Alerta por el mercado del trigo en el sur
Un escenario preocupante enfrenta la industria molinera en las regiones de Los Ríos y Los Lagos. Según los datos correspondientes a marzo de 2026, la molienda de trigo registró una caída del 5% en doce meses, totalizando 12.919 toneladas procesadas. Esta cifra no solo refleja el desempeño actual, sino que enciende las alarmas sobre una menor disponibilidad de producto para los próximos meses.
El desglose de la producción muestra comportamientos dispares. La harina de primera sufrió una contracción interanual del 7,2%, alcanzando las 10.096 toneladas. En contraste, la categoría de subproductos logró un desempeño positivo con un crecimiento del 3,5%, posicionándose en las 2.823 toneladas.

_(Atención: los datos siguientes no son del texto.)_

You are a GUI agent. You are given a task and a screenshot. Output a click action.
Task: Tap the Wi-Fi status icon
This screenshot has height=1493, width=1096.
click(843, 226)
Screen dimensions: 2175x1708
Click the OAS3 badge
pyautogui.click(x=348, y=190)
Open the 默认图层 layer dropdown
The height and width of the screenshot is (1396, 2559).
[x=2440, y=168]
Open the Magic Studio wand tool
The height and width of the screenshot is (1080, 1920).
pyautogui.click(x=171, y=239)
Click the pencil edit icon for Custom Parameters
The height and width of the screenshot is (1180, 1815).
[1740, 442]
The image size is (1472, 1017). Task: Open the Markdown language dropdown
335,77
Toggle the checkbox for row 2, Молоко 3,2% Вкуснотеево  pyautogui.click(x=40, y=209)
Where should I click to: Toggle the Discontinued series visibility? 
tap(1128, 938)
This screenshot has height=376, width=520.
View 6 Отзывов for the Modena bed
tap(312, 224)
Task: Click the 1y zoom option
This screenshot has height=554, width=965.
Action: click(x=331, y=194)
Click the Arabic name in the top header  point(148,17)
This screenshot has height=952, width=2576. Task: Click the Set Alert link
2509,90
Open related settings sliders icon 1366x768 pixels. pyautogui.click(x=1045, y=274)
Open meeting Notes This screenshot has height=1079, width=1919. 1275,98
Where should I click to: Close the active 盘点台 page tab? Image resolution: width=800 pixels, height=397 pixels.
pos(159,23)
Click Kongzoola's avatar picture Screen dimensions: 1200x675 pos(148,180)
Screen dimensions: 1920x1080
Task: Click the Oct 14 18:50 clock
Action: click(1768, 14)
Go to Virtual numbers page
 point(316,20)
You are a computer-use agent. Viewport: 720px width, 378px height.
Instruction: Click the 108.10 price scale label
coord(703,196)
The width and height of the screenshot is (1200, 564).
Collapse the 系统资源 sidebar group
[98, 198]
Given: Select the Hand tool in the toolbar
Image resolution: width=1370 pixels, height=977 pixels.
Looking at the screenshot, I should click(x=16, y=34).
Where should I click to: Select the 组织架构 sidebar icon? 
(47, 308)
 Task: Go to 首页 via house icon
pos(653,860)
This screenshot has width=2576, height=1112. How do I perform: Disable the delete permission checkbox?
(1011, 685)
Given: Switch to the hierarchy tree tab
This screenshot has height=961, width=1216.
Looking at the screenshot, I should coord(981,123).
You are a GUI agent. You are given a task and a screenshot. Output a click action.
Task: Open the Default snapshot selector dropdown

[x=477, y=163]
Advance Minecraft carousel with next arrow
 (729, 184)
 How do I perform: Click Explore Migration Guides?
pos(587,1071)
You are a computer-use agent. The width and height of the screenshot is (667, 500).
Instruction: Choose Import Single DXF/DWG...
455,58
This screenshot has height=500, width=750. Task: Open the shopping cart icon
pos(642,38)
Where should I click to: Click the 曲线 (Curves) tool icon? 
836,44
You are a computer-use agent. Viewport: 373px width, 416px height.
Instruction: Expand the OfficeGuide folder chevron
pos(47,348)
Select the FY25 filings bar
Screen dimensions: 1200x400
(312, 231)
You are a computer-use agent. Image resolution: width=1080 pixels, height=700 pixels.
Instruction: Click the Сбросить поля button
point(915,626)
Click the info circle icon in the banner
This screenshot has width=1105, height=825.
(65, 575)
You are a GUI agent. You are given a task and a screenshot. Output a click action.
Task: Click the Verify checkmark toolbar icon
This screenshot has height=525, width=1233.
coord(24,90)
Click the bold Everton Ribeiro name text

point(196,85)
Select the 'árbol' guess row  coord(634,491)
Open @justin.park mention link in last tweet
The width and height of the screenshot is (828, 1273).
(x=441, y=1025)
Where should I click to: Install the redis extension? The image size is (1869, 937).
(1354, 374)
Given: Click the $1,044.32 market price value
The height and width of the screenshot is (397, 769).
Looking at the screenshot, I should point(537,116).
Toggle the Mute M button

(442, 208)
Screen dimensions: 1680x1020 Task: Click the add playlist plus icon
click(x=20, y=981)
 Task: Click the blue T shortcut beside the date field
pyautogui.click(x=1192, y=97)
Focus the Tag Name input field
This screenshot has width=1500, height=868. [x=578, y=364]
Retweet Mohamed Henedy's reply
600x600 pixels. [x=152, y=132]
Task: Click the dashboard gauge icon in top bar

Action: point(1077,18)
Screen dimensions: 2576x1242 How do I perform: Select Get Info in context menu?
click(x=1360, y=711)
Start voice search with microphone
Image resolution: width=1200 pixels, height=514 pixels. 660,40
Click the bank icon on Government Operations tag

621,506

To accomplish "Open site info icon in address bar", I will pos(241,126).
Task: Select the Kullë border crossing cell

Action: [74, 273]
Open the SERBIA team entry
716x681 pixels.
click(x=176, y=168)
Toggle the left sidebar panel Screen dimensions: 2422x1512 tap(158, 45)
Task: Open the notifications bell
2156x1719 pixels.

¿Menos siembra y precios más altos?
La preocupación del sector trasciende los números del mes. El gerente de Agrollanquihue, Rodrigo Mardones, sostiene que el rubro atraviesa un periodo crítico que afectará directamente la intención de siembra de los agricultores. Las razones principales apuntan al sostenido incremento en el costo de los combustibles y a tres temporadas consecutivas que han sido calificadas como negativas para la producción de trigo.
A raíz de la situación de los combustibles y de tres años muy malos para el sector productor de trigo en particular, en conversaciones con algunos productores, estimamos que va a estar entre un 15 y un 20% la reducción de la intención de siembra. Eso es lo que al menos hemos logrado detectar entre socios y agricultores que siembran permanentemente, señaló Rodrigo Mardones.
El dirigente gremial fue enfático al señalar que esta tendencia es compleja, ya que anticipa una eventual escasez de oferta hacia finales de la actual temporada. Sumado a la reducción de superficie, Mardones advirtió que el menor uso de insumos clave, especialmente fertilizantes nitrogenados, podría provocar una baja en los rendimientos por hectárea. Esta combinación de factores presiona al alza los precios finales y genera incertidumbre sobre el abastecimiento futuro.
Finalmente, el escenario sigue sujeto a la volatilidad del mercado externo. La incertidumbre en el plano internacional se presenta como un factor determinante que podría complicar aún más el panorama para los agricultores locales, dejando la proyección de precios y disponibilidad bajo un signo de interrogación para el próximo verano.